May I add that I do not think a third way, as the sister is said to have put forward, is possible in Syria, although it is possible in the US (as it might be in Hungary and which they are attempting without help or even attention from either traditionalists in the US or from the Vatican). The present regime in Syria has come to secularism through the back door, just as we in the US did, with a loose idea of God in our constitution coupled with the idea of religious liberty that gradually gave way to secularism. That has happened also in Syria, but just as important, it cannot be said that it will *not* happen with a new, rebel regime, even though they appear at the moment to be more 'traditional' in their Muslim beliefs. The Muslim faith is liberal insofar as there is no magisterium (nor could ever be) and as such is subject to rapid liberalization. This is happening in every Muslim country right now. Democracy from the West coupled with contraception and abortion will do it--Iran has already reached the birth depths of Europe, and other Muslim countries are close behind--this inevitable liberalization is why the Obama wing of our single-party diktatorship supports the rebel groups in various countries even though they are labeled 'traditional' by the media and are even sometimes dominated by the Muslim Brotherhood etc. The Brotherhood is weak, it will not stand against the forces of Planned Parenthood and Inc. The same thing happened in Europe after the Reformation. Every rebel group wanted the liberalization to end with them, but they couldn't stop it because of the first,catastrophic principle of religious liberty implicit in the Reformation.

But we could do it here, as they are trying in Hungary, if we had a stable Catholic group (not to mention a firm Church, but that's another topic)that was focused on the full Restoration, the Catholic state, even while cooperating with protestant groups that would be happy to roll back our secularism to one which merely recognizes in law and practice some Christian principles in our national culture.

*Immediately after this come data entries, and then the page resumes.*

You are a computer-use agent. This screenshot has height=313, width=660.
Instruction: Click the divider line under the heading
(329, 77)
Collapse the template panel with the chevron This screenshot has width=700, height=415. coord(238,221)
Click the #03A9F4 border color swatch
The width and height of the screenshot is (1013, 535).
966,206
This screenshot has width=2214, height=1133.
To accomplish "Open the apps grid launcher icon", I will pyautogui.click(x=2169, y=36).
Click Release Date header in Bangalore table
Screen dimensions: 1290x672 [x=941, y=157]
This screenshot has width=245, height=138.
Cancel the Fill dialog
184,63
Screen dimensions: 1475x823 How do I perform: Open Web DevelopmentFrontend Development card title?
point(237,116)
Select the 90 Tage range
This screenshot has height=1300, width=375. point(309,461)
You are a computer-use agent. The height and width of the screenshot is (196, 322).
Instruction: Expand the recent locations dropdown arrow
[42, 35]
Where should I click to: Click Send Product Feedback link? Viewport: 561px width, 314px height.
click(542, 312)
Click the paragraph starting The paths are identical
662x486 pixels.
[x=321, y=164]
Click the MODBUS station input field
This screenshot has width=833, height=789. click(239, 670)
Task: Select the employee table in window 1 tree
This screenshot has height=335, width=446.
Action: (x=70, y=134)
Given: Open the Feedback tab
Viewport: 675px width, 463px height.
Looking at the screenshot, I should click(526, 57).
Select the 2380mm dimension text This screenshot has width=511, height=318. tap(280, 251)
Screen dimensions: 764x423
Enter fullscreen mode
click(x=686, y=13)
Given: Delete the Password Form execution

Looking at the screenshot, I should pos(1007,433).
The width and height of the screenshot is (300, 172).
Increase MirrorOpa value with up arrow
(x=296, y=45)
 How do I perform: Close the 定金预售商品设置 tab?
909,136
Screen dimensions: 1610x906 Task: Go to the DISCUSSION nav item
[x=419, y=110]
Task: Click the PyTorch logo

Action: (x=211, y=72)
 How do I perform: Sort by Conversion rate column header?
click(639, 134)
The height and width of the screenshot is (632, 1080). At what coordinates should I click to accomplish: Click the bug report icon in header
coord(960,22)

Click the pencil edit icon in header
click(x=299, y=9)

This is what Hungary appears to be attempting. I do not know how stable or traditional their Catholic group is--that is, whether they are traditional and call for the Catholic state as their ultimate goal, or liberalized--the Church has not helped at all, which is a key element in their success. Their prime minister specifically begged for 'a stronger Church,' I have a summary of it on my little blog. I'm not sure he knows what he means by that, but he recognizes the lack.

John Rao told me, in private conversation in Kansas City last October at the SSPX annual conference, when I was urging him to help us, to take even one step, to organize such a Catholic political presence in this country, that there was 'nothing that could be done until the Church cleans up the doctrine.' This may be true. Or it might be a cop out. Shouldn't we traditionalists be willing to try--to enunciate Catholic solutions to the problems that face us? It would *so* change the conversation even if it couldn't win. Vatican II forbad us to do this, of course. We are to 'form consciences' only, never suggest legislation. That's part of the denial of the Catholic state, of tradition, of the whole social teaching of the Church, of Quas Primas. That's part of what SSPX is fighting for, and the Kansas City conference was proof they know it. But they don't do anything either. (I think they're busy.)

Janet said...

Well, I forgot, there is a third way possible in Syria, Christ.

Aged parent said...

Alsaticus: If you have evidence to support your statement, it would be helpful if you would share it. But please know that even if what you are saying of this nun is true there are other religious figures saying precisely the same thing. In fact, they are saying much more. That this is Syrian business is a joint operation of the US and Israel has been attested to by Catholic and Orthodox prelates alike. You might want to read what even the Latin Patriarch of Jerusalem is saying about this. Google it.

Anonymous at 19:17 says it all, quite eloquently.